Оттого, что я узнал в этих двух людях в течение получаса знакомых мне людей, я посмотрел другими глазами и на других людей, шедших рядом с ними, но знакомых другим людям, и понял, что нет среди них ни одного, который не был бы полезен окружающим или который не мог бы стать полезным, если бы не обстоятельства, злой рок или злые люди, каждый из которых тоже зол не от рождения, а от обстоятельств, простых и страшных в своей простоте.

Так что повесть моя не только о поэте, и не столько о поэте, его таланте, его удивительном даре, сколько о самом простом человеческом таланте, о таланте быть человеком. Вот этот талант надо ценить и беречь. Для этого теперь пришла пора, и если мы теперь этого добиться не сможем, мы проиграли великую битву за будущее человечества, и будем отброшены на столетия назад, чтобы затем снова, ценой морей крови, океанов страданий, начать путь сначала. И хорошо, если наш опыт будет учтен — но ведь может получиться, что человечество опять будет ощупью в кромешной темноте искать путь в будущее.
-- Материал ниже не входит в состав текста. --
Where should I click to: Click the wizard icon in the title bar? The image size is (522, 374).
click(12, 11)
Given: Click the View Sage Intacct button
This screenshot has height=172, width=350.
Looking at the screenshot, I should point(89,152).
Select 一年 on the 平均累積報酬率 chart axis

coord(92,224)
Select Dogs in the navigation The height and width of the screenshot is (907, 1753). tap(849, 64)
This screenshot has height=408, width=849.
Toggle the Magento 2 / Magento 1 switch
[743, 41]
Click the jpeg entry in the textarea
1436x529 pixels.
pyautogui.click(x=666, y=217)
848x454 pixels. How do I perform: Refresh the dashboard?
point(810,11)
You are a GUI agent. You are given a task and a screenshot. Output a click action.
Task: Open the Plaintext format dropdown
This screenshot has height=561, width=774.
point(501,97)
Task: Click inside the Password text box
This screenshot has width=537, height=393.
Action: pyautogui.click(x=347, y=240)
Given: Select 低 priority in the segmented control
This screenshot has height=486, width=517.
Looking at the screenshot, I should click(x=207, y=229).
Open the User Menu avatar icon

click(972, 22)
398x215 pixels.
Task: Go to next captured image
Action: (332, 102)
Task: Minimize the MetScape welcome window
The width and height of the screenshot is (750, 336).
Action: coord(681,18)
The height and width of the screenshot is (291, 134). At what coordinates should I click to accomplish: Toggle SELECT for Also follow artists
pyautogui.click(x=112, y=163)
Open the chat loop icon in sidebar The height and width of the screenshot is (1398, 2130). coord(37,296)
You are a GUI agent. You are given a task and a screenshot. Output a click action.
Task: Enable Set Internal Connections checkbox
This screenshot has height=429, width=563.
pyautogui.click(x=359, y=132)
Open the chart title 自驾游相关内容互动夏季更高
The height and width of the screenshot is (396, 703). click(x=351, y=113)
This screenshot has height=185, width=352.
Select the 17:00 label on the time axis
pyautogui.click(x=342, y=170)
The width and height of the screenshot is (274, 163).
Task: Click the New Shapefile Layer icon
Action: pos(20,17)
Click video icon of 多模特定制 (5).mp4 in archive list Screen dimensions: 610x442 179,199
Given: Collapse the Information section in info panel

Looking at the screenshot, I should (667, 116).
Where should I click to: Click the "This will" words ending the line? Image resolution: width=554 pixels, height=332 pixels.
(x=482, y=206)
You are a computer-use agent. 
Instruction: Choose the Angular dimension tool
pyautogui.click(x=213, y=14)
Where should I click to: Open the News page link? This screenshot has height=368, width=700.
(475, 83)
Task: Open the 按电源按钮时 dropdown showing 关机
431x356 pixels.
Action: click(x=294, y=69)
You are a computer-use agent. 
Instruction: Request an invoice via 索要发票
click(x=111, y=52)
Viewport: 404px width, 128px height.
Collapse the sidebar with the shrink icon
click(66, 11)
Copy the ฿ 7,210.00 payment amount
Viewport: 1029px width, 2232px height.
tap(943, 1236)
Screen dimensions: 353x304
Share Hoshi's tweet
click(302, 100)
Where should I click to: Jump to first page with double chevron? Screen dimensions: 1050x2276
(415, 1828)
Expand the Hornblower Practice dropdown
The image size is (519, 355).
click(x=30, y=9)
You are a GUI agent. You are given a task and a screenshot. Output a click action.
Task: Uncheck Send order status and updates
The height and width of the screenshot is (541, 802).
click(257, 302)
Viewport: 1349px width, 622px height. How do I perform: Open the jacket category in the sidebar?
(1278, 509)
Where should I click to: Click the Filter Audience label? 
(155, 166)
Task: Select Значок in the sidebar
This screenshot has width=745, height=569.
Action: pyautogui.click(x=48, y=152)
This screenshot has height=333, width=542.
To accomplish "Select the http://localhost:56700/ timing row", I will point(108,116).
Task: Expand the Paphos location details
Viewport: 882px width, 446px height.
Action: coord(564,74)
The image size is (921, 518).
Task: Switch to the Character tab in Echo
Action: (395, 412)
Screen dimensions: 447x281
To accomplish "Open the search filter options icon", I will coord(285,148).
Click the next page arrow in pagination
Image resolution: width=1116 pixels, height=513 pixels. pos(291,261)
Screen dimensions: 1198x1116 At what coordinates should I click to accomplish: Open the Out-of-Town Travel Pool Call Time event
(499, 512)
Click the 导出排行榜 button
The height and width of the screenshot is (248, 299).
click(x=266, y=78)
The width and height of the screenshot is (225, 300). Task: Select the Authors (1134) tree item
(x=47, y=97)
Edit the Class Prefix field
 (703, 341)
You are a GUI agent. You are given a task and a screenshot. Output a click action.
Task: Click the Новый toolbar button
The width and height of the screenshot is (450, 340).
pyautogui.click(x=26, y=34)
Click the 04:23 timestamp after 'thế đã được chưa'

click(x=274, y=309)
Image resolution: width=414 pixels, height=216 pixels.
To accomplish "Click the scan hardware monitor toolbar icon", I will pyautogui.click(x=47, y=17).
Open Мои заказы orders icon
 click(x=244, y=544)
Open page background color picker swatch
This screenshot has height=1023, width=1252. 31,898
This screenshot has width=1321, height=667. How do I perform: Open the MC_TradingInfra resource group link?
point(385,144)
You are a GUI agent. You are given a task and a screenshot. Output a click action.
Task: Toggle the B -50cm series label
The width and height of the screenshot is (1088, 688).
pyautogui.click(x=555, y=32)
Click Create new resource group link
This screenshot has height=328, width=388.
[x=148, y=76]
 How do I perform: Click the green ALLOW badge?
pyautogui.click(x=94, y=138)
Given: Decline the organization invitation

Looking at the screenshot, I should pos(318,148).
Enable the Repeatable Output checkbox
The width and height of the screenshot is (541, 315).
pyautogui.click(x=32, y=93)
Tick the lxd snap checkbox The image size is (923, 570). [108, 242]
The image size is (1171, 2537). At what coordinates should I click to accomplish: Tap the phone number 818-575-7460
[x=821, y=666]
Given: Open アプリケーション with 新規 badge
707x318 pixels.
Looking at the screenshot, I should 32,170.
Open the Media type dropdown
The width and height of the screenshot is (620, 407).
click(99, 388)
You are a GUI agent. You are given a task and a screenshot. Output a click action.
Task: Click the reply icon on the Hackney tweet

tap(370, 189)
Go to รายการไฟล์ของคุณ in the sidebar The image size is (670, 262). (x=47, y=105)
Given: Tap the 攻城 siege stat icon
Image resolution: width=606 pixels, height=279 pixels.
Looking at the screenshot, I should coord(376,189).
(8–9 сентября 1961 г., Париж.)

8 сентября я вылетел в Париж. В 9 утра по парижскому времени.

8. IX за день я проделал пешком по Парижу около 30 км. С площади Лафайетт по б. бульварам, затем к Лувру, Тюильри, на пл. Согласия, к пл. Звезды, по ав[еню] Иена к Трокадеро (дворцу Шайо), к Эйфелевой башне, по свят. Доминик, набережным и обратно домой. Нет почти такой улицы, площади, набережной, где не хотелось бы жить или хотя бы гулять.

В одном из бесчисленных кафе сидел человек с девушкой и зевал. И я подумал с безмерным удивлением: "Ты живешь в Париже и зеваешь?" Город рабочий, служащий, трудовой, толпа не нарядная, только очень пестрая. Она — спокойная, нешумливая, неназойливая, у нее внимательные, немного печальные глаза. Она столичная, т. е. не глазеет на тебя и ни на кого, а ведет себя естественно — так, словно она одна.